参考资料
<<从PAXOS到ZOOKEEPER分布式一致性原理与实践>>
zookeeper-3.0.0
Leader角色初始化
在上文的选举完成之后,每个zk实例都会根据选举结果进入对应的角色,本文主要就是讲述Leader的初始化相关内容。
Leader初始化流程
case LEADING:
LOG.info("LEADING");
try {
setLeader(makeLeader(logFactory)); // 设置成主状态
leader.lead(); // 接听所有事件请求
setLeader(null); // 如果失去当前主 则将主设置为空
} catch (Exception e) {
LOG.warn("Unexpected exception",e);
} finally {
if (leader != null) { // 设置为空并重置状态
leader.shutdown("Forcing shutdown");
setLeader(null);
}
setPeerState(ServerState.LOOKING);
}
break;
在角色进入到LEADING时, 此时就会进入生产一个leader实例并调用该leader实例的lead方法进入主角色开始执行。首先查看makeLeader方法。

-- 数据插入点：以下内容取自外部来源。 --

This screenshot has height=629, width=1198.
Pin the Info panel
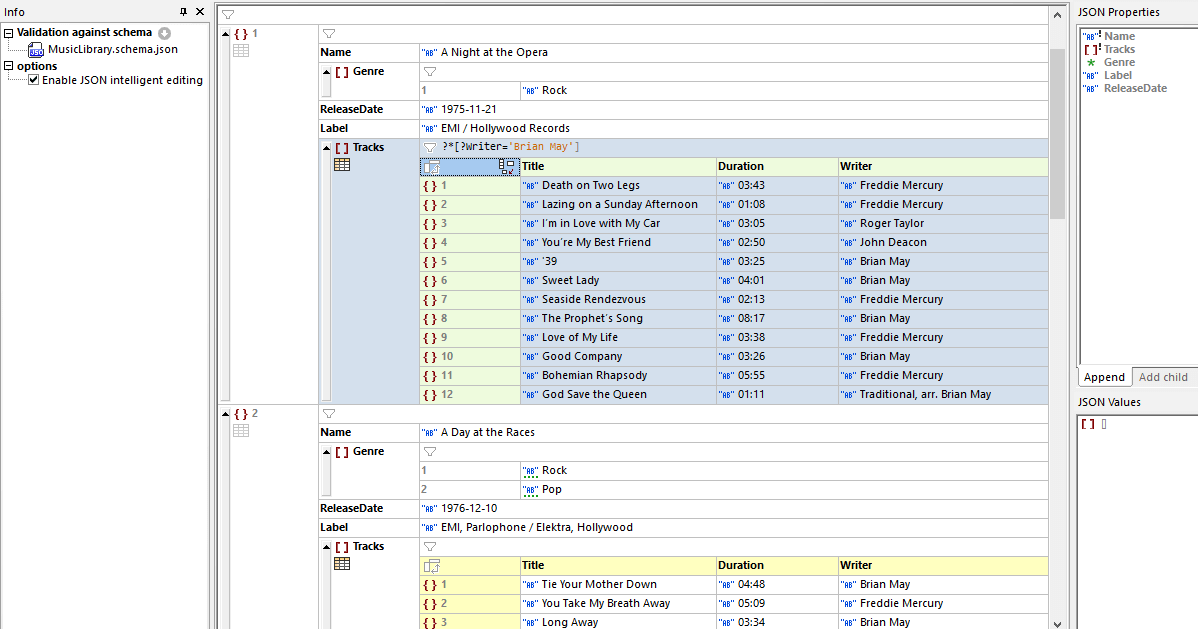183,12
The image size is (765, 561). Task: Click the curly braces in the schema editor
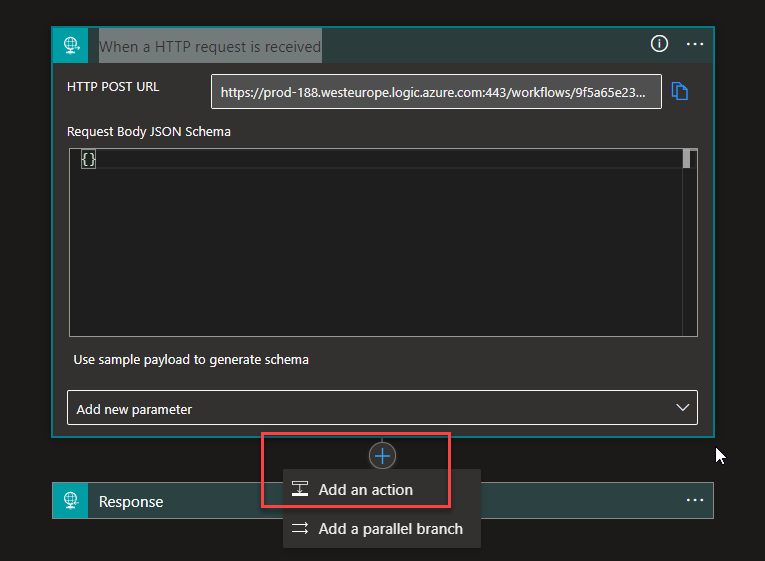point(88,159)
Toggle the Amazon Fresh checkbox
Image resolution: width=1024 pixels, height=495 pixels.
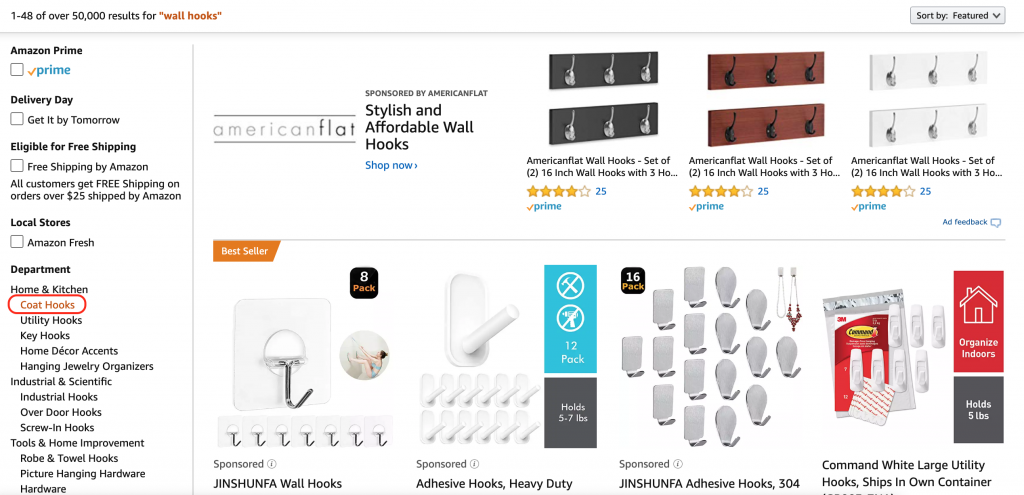tap(17, 242)
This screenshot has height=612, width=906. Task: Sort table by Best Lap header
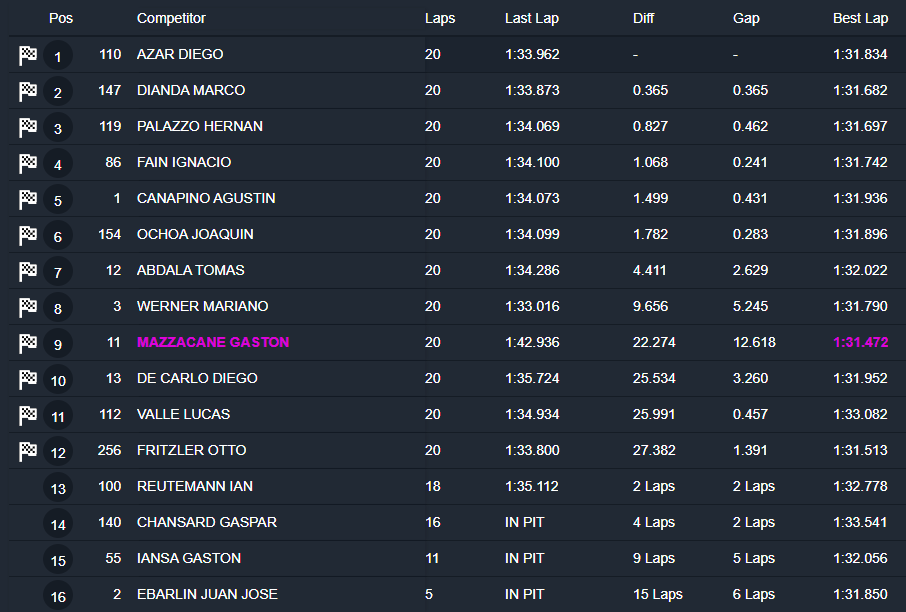860,19
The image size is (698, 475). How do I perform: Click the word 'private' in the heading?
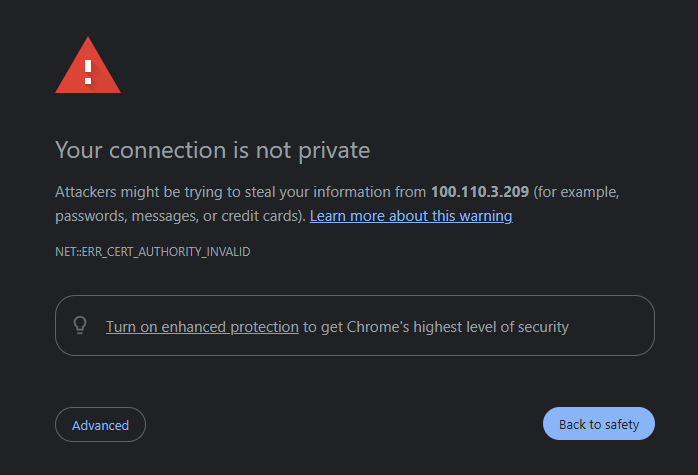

protected Leader makeLeader(FileTxnSnapLog logFactory) throws IOException {
return new Leader(this, new LeaderZooKeeperServer(logFactory,
this,new ZooKeeperServer.BasicDataTreeBuilder()));
}
此时就是初始化了一个新的Leader类并传入QuormPeer实例并初始化了一个LeaderZooKeeperServer实例。
该类的初始化方法如下;
Leader(QuorumPeer self,LeaderZooKeeperServer zk) throws IOException {
this.self = self;
try {
ss = new ServerSocket(self.getQuorumAddress().getPort()); // 监听一下本地服务端口
} catch (BindException e) {
LOG.error("Couldn't bind to port "
+ self.getQuorumAddress().getPort());
throw e;
}
this.zk=zk;
}
主要就是保存对应的实例并监听本地的端口。接着就执行了该类的lead方法。
leader.lead方法
void lead() throws IOException, InterruptedException {
self.tick = 0; // 计数置零
zk.loadData(); // zk加载数据 主要就是将会话删除旧的恢复可用的
zk.startup(); // zk创建会话 并注册调用链处理函数
long epoch = self.getLastLoggedZxid() >> 32L; // 获取epoch 值 并加1
epoch++;
zk.setZxid(epoch << 32L); // 设置zxid值
zk.dataTree.lastProcessedZxid = zk.getZxid(); // 获取最后一次提交事物id
lastProposed = zk.getZxid();
newLeaderProposal.packet = new QuorumPacket(NEWLEADER, zk.getZxid(),
null, null); // 生成一个新leader的包
if ((newLeaderProposal.packet.getZxid() & 0xffffffffL) != 0) { // 判断值是否为0
LOG.warn("NEWLEADER proposal has Zxid of "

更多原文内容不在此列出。